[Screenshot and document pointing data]
((

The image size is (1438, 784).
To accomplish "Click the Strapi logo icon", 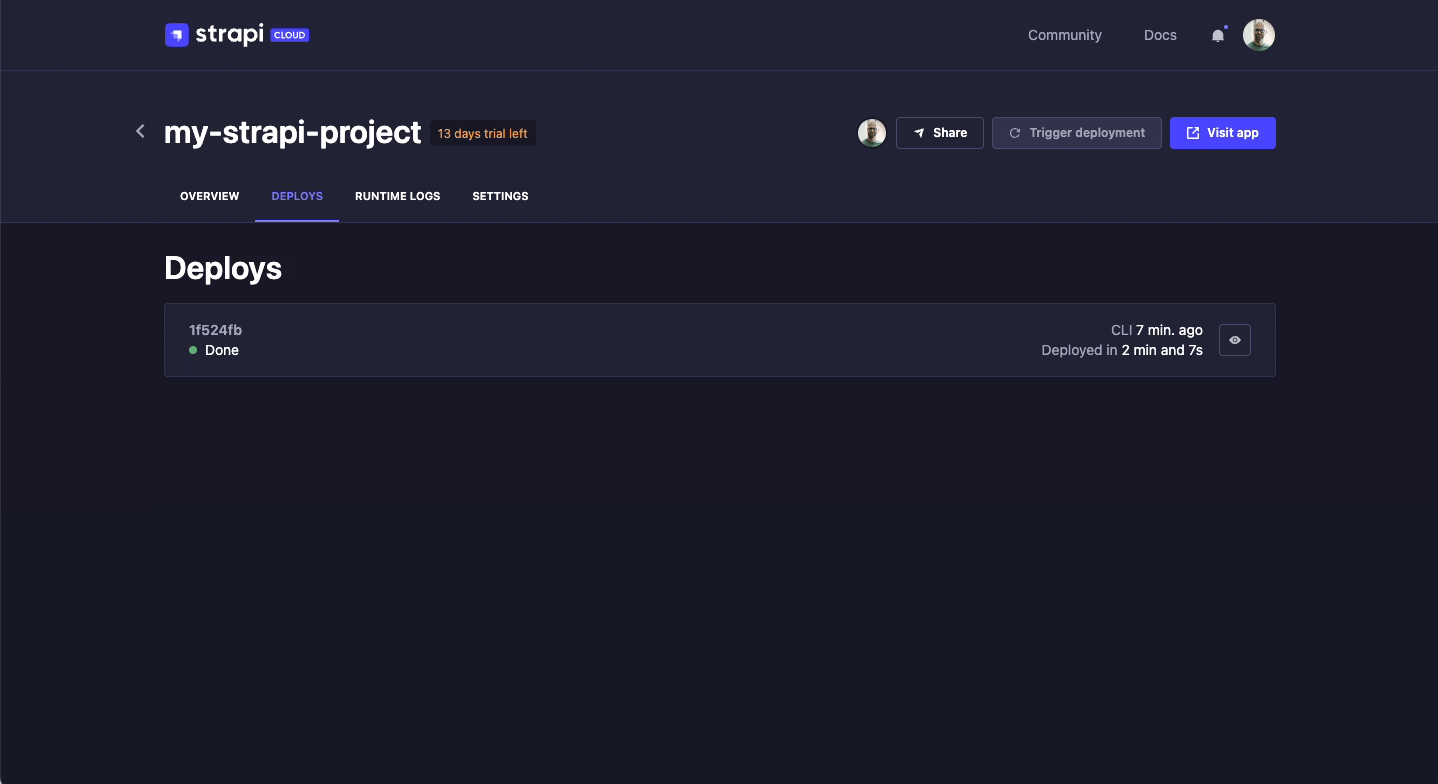I will click(177, 35).
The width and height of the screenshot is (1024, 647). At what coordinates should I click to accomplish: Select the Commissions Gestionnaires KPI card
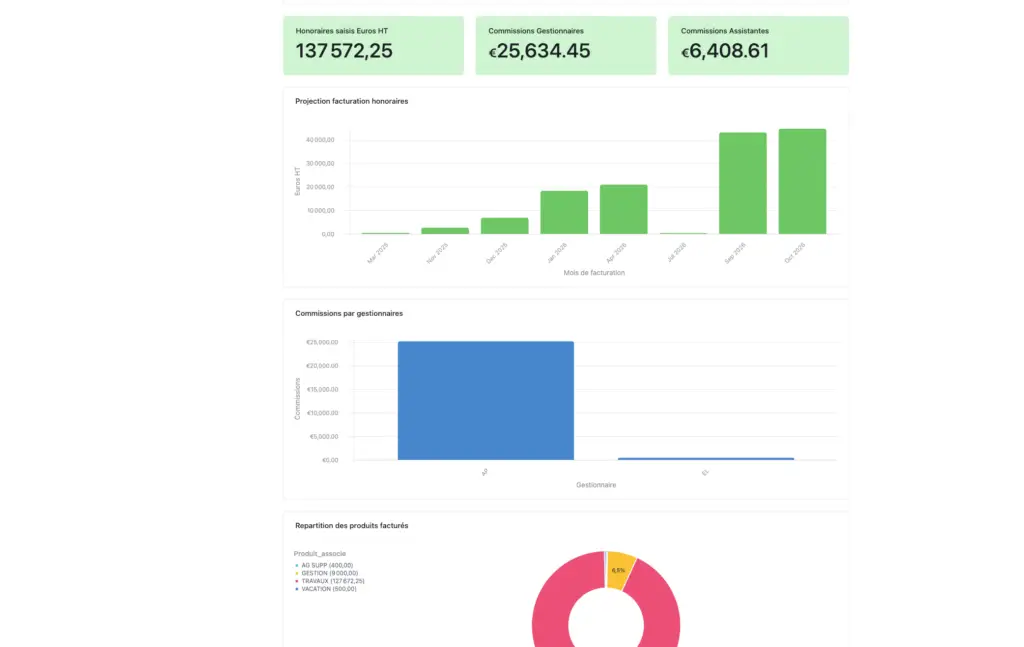(565, 45)
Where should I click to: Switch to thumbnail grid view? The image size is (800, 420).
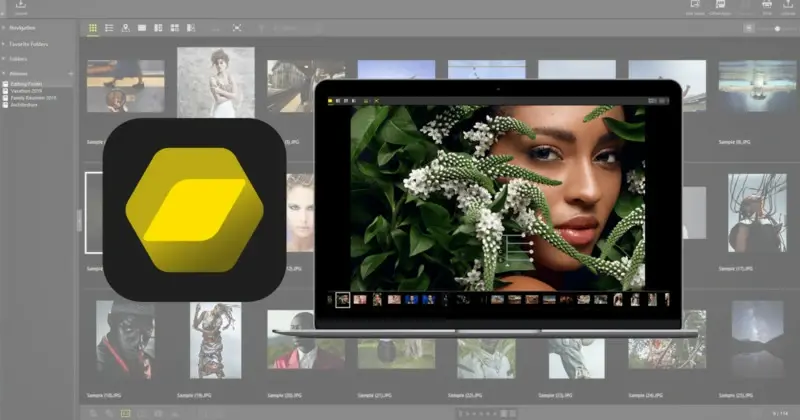click(x=93, y=28)
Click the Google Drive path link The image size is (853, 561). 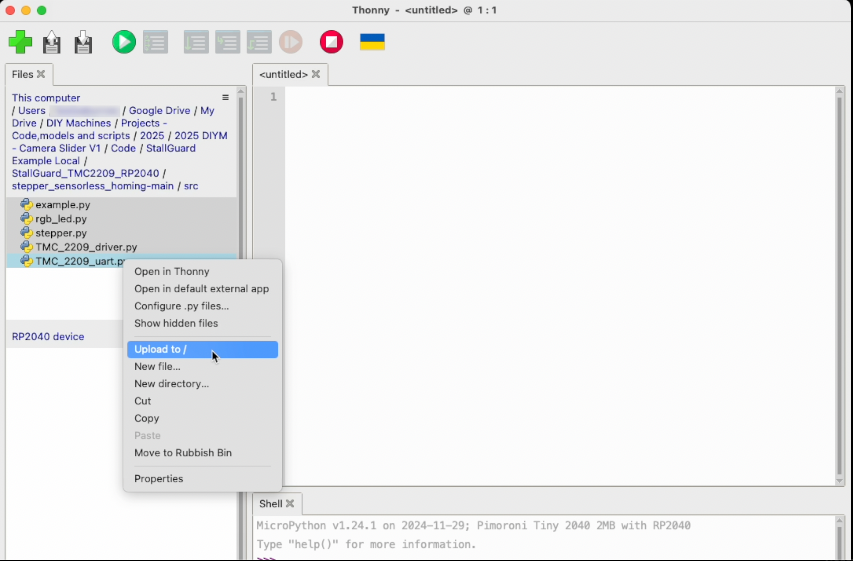(159, 111)
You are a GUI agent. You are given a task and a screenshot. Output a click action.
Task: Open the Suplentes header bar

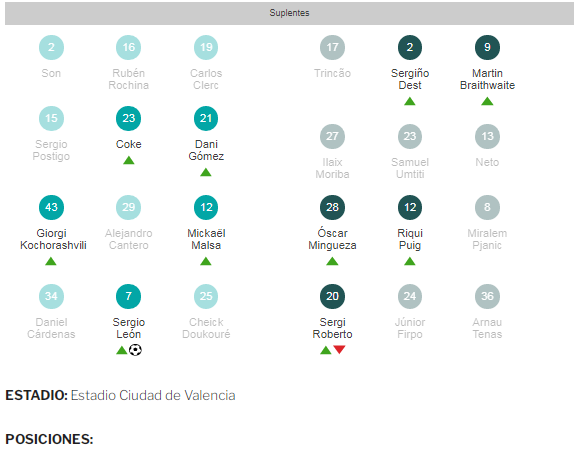pos(290,13)
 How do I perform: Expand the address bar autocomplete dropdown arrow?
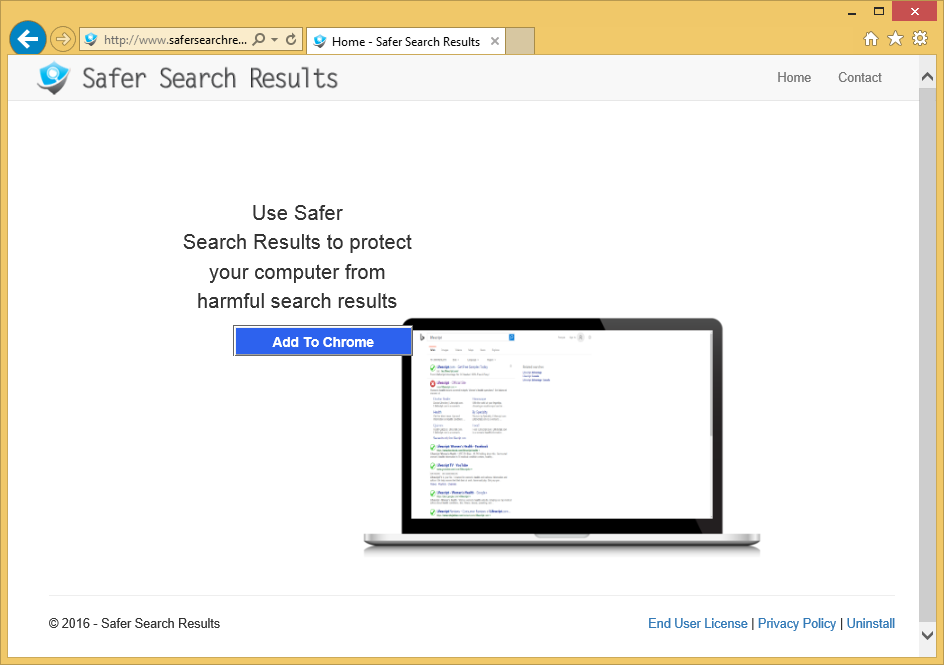click(x=273, y=40)
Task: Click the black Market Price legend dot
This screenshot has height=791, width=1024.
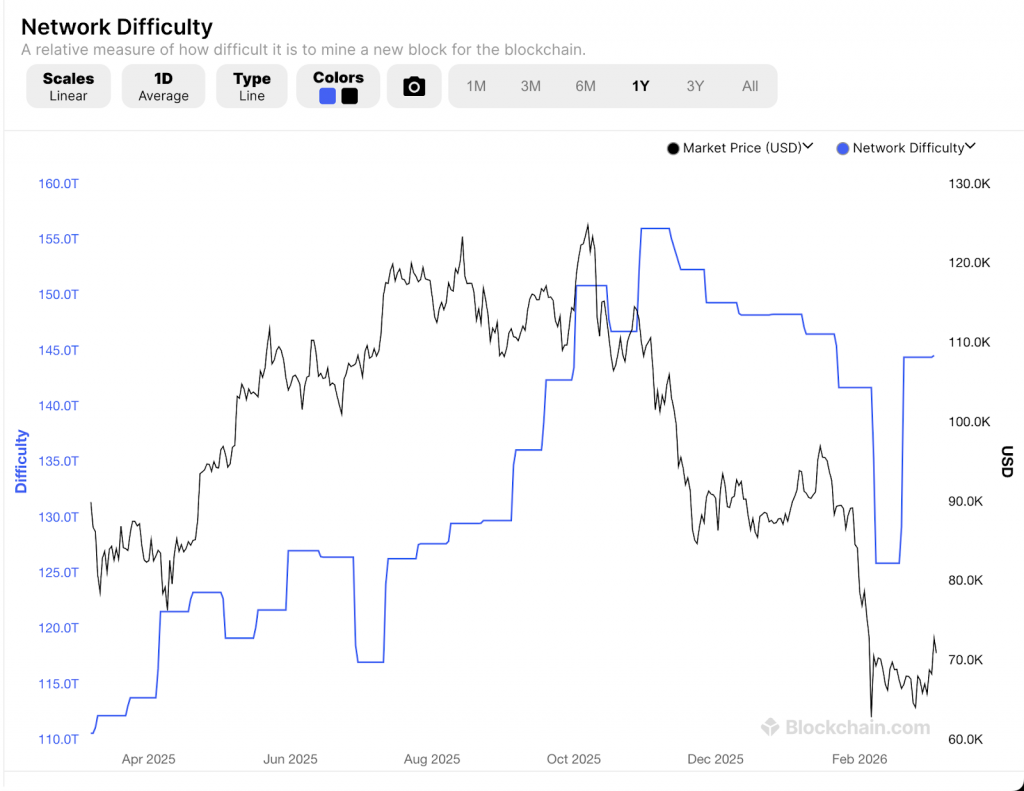Action: (673, 148)

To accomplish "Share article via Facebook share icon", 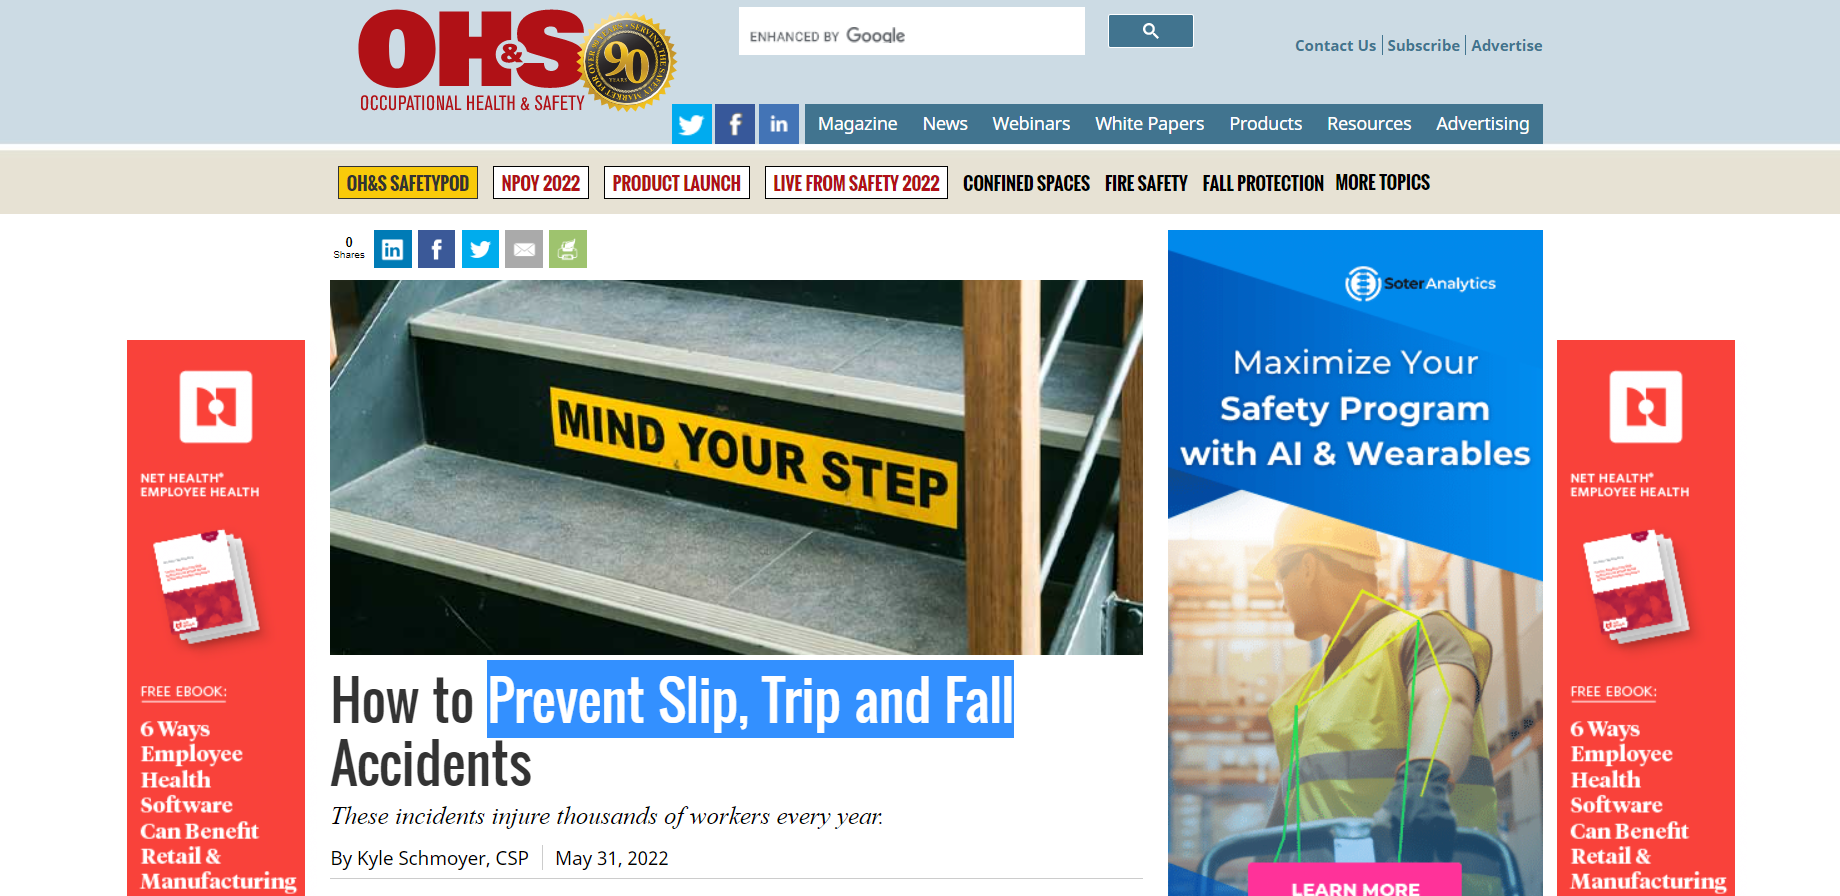I will click(x=436, y=249).
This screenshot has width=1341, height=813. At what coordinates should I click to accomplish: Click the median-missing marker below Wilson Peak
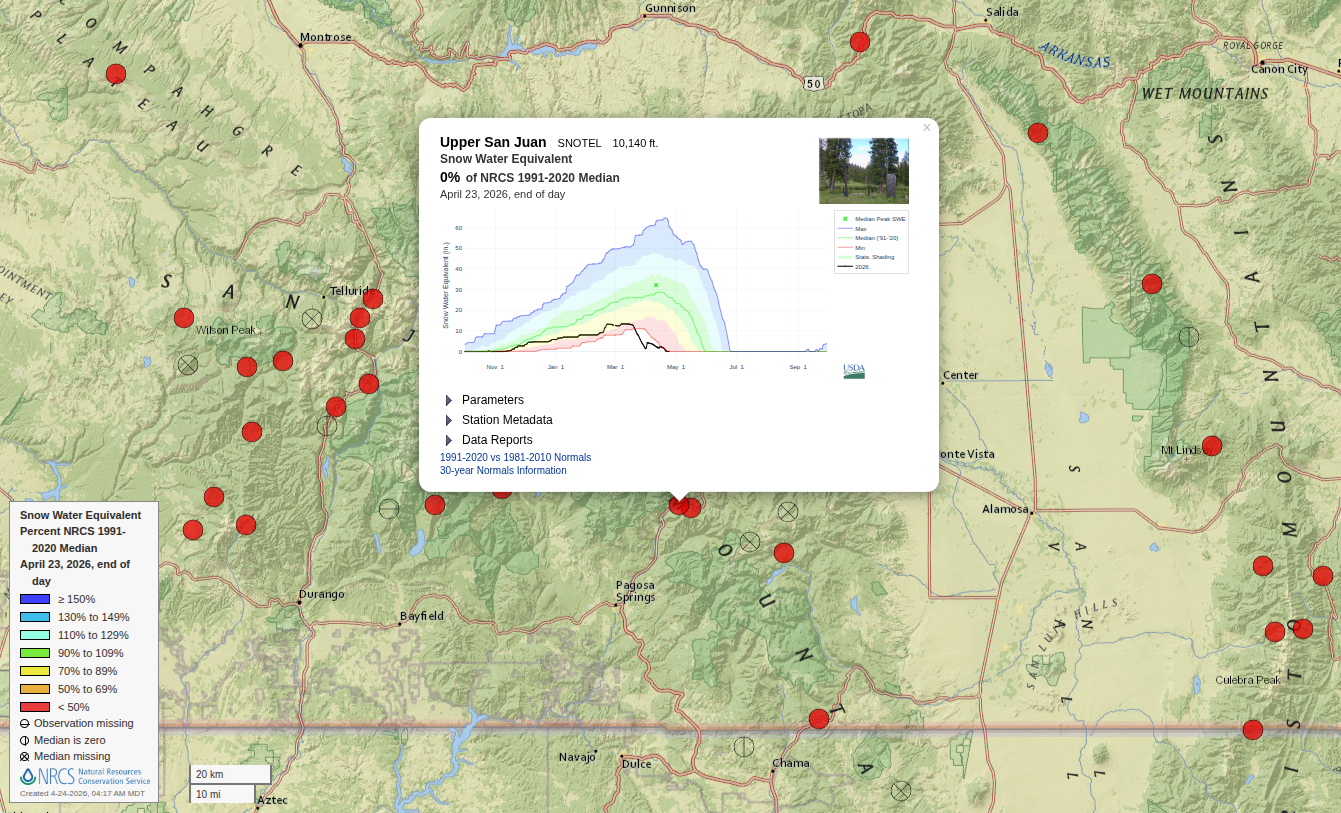click(188, 365)
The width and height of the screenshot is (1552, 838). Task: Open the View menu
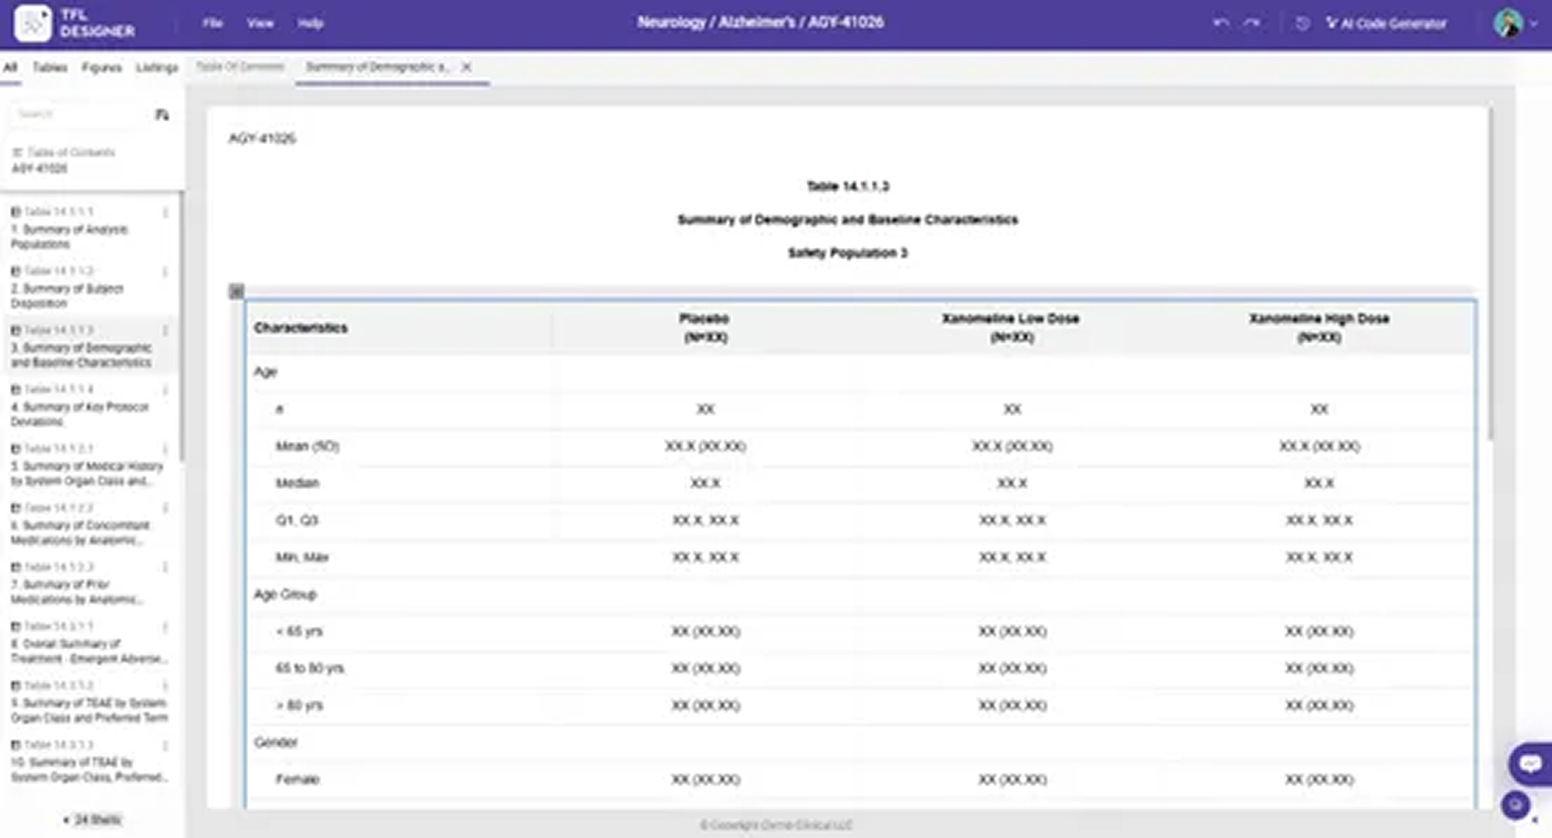[259, 23]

))

### What is required:
Rescale the records from the line with "This screenshot has width=1341, height=813." through the end of the records, repeating those lines with their requests but with every coordinate in the answers multiplied by 1.3 and rounded to a whole number, halves rounded up. Keep the screenshot sizes in the requests unchanged, and leave the pictures out.

### Expected answer:
This screenshot has width=1341, height=813. At what coordinates should I click to accomplish: Click the median-missing marker below Wilson Peak
click(244, 475)
The width and height of the screenshot is (1552, 838). Task: Open the View menu
[337, 30]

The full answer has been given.